#### [Problem statement]
Every entry should be transcribed word for word, so that nothing is missing.

#### [Data listing]
= = = = = = =
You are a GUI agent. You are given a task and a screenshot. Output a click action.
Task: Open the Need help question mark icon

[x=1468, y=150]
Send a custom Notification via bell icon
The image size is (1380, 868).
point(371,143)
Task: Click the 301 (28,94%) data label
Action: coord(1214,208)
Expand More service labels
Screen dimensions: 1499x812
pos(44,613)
= = = = = = =
#### [Exercise answer]
You are a GUI agent. You are given a task and a screenshot. Output a click action.
Task: Open the Need help question mark icon

[x=1468, y=150]
Send a custom Notification via bell icon
The image size is (1380, 868).
point(371,143)
Task: Click the 301 (28,94%) data label
Action: coord(1214,208)
Expand More service labels
Screen dimensions: 1499x812
pos(44,613)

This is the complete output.